TASK ITEM:
Print the range of lines that opens with the line containing "You are a computer-use agent. The" and closes with the last line of the listing. Include both ends; print nothing more.

[[ SUPPLIED MATERIAL open ]]

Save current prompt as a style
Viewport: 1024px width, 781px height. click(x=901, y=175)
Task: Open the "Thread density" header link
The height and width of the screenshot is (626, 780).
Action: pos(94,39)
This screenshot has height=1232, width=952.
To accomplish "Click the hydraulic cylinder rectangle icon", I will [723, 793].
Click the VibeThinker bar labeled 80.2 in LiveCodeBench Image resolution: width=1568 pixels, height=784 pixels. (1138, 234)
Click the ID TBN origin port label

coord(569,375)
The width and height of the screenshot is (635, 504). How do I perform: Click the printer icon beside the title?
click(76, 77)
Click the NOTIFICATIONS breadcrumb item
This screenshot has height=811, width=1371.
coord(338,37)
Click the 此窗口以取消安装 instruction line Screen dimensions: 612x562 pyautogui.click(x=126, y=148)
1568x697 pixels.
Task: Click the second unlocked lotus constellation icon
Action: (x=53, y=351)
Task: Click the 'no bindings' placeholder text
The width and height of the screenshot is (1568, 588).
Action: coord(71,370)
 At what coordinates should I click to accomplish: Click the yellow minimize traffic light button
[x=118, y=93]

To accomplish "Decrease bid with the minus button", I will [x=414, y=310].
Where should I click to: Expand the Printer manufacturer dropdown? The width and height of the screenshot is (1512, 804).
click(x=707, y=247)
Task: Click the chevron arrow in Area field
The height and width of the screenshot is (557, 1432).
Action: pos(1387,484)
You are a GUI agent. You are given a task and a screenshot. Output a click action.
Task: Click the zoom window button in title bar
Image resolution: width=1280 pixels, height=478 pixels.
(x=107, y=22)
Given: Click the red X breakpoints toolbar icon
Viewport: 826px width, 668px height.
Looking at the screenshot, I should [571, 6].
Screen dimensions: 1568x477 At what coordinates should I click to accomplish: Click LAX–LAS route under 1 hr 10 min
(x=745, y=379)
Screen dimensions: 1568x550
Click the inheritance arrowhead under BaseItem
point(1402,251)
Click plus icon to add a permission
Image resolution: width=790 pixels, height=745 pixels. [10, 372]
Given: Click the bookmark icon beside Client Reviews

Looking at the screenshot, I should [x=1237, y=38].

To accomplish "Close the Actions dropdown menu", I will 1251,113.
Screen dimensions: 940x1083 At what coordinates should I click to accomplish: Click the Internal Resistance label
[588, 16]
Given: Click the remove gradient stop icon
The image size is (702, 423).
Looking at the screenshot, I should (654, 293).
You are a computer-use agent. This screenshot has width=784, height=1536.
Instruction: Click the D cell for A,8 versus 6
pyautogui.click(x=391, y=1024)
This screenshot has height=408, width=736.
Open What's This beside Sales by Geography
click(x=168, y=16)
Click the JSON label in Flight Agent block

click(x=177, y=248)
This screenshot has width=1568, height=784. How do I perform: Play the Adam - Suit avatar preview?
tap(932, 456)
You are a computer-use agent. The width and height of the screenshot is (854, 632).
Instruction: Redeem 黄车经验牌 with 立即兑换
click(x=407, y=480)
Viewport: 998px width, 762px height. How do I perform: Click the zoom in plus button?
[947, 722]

[[ SUPPLIED MATERIAL closed ]]

OUTPUT FOR THIS TASK:
You are a computer-use agent. The width and height of the screenshot is (854, 632).
Instruction: Redeem 黄车经验牌 with 立即兑换
click(x=407, y=480)
Viewport: 998px width, 762px height. How do I perform: Click the zoom in plus button?
[947, 722]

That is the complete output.